▸ **SUPPLIED TEXT**:
————

# Night Prowling



## Duckdog (Jul 23, 2012)

Binky has been such a good girl at night, she always settles down and likes her lie ins. She has slept in our room in her own bed (or the rug or floor depending on how hot she is or her mood) for a few months now with no problems. However the past week has been a mare, to the point that I am considering putting the baby gate back up and shutting her downstairs at night again.
She goes to sleep fine, but then goes for a wander about 3 or 4 times a night, we have no carpet just stripped floors, so all I hear is her clip clipping around, then she comes to my side of the bed and gives me a sock/slipper/toy/piece of paper at 4am this morning, I either ignore her or tell her to go to bed and she does, but an hour or so later she does the same thing. 

She is well worn out, at doggy day care all day and they have a big hill walk, and we take her to the park for an hour every evening too...

The only change to her routine is that my daughter is back at home after a winter working away.

Anyone got any ideas why she might be doing this all of a sudden?


----------



## dio.ren (Jan 18, 2013)

"She goes to sleep fine, but then goes for a wander about 3 or 4 times a night, we have no carpet just stripped floors, so all I hear is her clip clipping around, then she comes to my side of the bed and gives me a sock/slipper/toy/piece of paper at 4am this morning, I either ignore her or tell her to go to bed and she does, but an hour or so later she does the same thing. "

————

▸ **INFORMATION PROVIDED**:

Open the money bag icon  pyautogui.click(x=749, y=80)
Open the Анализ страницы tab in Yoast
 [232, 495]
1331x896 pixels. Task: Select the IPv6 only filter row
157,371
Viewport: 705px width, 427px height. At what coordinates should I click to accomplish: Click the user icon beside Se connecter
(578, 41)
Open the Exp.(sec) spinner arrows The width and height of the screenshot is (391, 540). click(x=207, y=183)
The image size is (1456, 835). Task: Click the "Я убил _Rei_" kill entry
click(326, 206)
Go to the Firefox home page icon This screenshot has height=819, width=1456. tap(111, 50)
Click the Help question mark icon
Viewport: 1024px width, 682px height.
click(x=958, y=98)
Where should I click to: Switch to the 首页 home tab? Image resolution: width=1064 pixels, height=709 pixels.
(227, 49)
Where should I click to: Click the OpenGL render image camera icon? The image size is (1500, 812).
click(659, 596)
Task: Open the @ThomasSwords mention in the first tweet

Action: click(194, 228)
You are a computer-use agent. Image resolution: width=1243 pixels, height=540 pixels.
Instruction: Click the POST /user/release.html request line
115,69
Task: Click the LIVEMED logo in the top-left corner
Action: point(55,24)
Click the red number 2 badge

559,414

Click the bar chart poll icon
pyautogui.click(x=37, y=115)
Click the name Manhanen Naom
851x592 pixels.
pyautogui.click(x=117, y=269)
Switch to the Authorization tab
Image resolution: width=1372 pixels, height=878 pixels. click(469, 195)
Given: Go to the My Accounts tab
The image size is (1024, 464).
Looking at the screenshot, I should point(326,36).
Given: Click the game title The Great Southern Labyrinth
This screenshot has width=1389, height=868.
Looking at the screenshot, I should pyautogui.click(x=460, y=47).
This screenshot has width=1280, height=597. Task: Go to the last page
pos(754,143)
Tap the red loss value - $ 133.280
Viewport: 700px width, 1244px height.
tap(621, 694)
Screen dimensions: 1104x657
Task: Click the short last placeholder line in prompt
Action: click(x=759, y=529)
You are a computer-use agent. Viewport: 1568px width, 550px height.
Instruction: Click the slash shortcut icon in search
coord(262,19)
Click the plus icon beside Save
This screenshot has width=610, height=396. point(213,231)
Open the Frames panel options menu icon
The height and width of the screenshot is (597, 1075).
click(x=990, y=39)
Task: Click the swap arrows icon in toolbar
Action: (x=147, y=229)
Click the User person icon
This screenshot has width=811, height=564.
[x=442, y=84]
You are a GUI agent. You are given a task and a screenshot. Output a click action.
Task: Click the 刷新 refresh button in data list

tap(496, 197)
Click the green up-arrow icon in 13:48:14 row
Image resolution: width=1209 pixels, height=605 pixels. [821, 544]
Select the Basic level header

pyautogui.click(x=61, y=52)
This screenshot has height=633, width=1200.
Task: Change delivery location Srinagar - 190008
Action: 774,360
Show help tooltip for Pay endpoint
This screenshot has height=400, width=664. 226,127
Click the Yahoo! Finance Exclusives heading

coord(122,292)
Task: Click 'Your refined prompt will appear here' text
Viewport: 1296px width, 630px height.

————

▸ **EXERCISE TASKS**:
1) From the night prowling thread, reproduce the stretch from "The only change" through "of a sudden?".
2) In the night prowling thread, what items does Binky bring to the side of the bed? List them all.

▸ **TASK-BY-TASK RESULTS**:
1)
The only change to her routine is that my daughter is back at home after a winter working away.

Anyone got any ideas why she might be doing this all of a sudden?

2)
sock
slipper
toy
piece of paper